▶ _About this task_
Here is the listing. Report each line in it that contains the string "beside".

▶ _Extracted material_

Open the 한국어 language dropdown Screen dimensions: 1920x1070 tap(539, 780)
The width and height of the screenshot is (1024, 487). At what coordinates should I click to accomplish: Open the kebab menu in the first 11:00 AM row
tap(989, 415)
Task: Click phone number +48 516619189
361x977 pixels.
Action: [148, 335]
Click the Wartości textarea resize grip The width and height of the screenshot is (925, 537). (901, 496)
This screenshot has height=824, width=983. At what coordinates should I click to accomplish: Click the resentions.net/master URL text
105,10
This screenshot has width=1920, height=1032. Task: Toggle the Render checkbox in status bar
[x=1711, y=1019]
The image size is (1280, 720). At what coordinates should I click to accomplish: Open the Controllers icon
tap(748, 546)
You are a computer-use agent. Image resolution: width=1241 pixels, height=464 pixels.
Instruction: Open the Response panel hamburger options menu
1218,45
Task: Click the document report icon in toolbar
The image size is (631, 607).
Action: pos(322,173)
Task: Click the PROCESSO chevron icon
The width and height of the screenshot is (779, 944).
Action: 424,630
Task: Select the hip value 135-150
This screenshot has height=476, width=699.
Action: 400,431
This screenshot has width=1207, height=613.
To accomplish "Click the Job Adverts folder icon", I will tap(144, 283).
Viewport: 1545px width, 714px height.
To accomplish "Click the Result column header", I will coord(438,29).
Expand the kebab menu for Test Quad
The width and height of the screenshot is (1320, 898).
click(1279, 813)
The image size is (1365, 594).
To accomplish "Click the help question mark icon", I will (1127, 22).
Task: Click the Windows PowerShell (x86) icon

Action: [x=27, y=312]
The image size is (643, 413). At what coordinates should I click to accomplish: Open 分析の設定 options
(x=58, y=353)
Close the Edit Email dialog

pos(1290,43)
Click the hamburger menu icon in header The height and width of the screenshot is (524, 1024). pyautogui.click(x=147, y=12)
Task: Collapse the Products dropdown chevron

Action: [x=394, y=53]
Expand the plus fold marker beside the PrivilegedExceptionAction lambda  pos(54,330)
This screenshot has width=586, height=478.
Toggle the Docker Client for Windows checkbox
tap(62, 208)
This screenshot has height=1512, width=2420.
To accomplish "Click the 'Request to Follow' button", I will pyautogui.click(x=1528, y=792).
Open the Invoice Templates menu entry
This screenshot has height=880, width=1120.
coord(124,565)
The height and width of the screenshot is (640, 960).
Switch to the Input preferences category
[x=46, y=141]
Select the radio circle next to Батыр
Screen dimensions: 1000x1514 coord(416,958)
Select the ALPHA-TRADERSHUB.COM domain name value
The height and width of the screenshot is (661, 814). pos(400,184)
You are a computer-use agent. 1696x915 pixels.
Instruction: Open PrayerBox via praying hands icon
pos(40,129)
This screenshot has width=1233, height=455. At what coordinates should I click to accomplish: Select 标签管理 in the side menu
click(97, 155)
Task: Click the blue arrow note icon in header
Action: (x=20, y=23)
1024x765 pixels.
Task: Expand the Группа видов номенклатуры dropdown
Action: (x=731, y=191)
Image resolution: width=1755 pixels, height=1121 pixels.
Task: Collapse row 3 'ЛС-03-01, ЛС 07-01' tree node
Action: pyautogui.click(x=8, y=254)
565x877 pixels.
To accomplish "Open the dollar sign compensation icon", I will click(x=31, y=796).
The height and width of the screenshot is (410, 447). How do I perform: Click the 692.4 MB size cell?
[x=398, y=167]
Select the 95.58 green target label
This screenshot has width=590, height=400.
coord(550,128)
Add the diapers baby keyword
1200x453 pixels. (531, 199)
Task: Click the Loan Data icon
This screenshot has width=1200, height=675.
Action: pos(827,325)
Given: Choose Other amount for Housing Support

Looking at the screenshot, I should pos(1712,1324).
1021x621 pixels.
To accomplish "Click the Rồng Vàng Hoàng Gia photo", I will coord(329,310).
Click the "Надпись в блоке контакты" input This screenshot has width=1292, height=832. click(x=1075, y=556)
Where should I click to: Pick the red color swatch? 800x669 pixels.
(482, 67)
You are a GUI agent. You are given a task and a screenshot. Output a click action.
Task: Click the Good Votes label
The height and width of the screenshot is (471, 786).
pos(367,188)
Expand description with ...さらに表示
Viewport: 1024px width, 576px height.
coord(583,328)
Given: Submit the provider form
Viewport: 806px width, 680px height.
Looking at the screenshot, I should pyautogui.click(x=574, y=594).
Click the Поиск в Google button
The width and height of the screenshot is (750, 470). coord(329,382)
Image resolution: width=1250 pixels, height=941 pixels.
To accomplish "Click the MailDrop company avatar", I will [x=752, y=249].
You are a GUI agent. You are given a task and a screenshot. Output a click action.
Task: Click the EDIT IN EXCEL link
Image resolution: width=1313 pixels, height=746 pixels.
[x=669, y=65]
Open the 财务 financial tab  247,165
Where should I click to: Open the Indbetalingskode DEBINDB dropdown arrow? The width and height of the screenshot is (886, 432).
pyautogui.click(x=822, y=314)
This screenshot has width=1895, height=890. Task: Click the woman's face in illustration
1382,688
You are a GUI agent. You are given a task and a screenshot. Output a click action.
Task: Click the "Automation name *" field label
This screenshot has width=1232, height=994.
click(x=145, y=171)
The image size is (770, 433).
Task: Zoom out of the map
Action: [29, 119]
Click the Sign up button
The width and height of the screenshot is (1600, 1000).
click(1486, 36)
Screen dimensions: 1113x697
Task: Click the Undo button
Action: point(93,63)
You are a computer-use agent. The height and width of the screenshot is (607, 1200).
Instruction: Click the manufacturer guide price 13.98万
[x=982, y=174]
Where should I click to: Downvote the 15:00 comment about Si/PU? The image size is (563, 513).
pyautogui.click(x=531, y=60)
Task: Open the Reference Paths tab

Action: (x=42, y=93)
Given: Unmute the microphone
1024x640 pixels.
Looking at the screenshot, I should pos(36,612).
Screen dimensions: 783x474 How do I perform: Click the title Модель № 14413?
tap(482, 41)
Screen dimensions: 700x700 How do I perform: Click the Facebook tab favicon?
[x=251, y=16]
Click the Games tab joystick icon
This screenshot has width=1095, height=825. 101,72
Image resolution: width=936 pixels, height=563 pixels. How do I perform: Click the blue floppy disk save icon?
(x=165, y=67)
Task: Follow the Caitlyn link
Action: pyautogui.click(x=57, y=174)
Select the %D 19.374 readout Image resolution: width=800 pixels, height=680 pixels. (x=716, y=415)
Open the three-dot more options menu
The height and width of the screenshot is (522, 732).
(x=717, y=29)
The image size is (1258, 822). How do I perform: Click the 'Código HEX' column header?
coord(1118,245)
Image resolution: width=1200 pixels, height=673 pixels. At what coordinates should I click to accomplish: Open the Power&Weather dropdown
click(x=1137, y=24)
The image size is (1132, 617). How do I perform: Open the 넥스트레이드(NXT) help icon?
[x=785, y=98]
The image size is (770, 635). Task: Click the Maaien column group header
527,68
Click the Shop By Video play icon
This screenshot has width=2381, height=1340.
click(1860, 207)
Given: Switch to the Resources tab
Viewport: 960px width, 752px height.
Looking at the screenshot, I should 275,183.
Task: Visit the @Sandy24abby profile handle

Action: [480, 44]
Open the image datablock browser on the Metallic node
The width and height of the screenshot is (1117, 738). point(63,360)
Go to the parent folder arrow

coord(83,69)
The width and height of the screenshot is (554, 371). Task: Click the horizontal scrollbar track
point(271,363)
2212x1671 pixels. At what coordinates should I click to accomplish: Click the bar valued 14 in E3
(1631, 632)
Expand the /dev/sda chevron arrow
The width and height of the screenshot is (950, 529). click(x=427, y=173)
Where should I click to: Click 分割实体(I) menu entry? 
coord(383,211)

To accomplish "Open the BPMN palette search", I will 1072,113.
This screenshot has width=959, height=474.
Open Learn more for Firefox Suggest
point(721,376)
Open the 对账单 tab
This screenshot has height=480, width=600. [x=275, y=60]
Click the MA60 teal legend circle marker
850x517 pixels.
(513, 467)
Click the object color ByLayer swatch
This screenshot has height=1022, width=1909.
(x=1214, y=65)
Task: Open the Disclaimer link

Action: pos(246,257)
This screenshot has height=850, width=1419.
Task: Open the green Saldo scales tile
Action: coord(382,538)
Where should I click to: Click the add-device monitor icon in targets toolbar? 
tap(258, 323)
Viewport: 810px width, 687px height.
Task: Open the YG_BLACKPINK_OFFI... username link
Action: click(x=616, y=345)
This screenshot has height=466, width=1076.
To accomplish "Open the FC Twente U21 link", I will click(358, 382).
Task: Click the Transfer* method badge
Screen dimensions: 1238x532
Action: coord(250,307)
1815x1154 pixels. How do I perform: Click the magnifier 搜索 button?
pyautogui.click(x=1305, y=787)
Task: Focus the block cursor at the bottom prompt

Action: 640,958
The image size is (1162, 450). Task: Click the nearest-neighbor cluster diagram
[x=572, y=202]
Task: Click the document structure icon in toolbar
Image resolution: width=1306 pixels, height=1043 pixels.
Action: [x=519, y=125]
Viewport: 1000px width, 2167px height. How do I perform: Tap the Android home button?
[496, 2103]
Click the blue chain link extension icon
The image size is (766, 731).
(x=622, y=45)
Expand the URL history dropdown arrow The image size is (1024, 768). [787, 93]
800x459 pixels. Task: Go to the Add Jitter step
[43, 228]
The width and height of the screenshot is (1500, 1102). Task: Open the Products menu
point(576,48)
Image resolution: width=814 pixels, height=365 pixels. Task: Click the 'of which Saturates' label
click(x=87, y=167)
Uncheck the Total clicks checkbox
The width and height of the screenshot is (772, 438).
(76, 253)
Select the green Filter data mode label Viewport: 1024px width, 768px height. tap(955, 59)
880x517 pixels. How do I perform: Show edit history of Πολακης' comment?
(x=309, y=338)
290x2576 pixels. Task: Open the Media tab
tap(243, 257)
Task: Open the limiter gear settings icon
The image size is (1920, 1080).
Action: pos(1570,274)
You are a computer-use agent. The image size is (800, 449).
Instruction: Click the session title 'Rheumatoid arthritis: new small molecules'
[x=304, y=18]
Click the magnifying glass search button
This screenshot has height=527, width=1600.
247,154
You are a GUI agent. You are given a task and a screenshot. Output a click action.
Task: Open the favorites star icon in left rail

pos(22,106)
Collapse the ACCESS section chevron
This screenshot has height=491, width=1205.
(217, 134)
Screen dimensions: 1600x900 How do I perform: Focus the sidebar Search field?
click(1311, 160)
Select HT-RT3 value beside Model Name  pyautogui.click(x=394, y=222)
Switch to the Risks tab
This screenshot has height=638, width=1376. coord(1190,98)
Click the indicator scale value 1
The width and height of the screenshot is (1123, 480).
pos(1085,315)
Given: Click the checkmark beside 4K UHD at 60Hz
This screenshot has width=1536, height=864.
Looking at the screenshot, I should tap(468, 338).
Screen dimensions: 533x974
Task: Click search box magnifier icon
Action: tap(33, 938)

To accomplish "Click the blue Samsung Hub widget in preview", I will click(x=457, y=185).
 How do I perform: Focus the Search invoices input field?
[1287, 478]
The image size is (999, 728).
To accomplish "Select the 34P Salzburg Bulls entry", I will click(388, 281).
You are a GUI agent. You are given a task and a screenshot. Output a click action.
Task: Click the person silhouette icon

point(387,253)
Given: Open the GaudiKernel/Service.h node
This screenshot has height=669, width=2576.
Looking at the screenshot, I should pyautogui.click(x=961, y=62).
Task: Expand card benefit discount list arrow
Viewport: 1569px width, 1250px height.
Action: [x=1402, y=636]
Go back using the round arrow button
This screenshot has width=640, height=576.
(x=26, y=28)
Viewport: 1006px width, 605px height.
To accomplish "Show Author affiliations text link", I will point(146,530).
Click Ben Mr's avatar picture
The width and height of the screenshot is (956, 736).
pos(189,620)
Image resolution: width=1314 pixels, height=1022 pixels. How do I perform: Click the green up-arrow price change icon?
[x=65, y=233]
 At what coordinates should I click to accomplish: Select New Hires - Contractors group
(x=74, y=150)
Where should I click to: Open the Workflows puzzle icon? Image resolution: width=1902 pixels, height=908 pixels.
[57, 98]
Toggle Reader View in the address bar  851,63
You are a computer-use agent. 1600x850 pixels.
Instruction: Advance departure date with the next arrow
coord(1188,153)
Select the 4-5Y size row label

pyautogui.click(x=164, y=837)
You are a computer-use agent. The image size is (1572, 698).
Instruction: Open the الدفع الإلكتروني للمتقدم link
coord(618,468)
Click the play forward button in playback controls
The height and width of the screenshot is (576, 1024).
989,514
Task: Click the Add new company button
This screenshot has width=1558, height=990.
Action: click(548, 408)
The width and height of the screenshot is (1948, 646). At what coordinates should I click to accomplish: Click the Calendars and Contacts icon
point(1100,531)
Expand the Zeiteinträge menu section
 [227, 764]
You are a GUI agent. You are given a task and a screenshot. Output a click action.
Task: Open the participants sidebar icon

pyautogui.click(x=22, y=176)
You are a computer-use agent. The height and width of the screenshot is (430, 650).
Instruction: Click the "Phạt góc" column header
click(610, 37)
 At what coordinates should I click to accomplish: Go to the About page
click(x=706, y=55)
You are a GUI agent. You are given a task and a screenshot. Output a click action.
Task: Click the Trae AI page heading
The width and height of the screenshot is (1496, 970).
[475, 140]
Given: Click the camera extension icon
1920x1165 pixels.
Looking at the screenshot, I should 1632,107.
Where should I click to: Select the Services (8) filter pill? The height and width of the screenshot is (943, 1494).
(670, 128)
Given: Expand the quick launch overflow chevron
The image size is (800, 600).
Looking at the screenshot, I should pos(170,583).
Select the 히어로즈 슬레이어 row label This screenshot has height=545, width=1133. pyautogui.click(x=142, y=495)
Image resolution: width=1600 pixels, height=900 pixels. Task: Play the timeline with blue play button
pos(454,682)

▶ _Response below_
Expand the plus fold marker beside the PrivilegedExceptionAction lambda  pos(54,330)
Select HT-RT3 value beside Model Name  pyautogui.click(x=394, y=222)
Given: Click the checkmark beside 4K UHD at 60Hz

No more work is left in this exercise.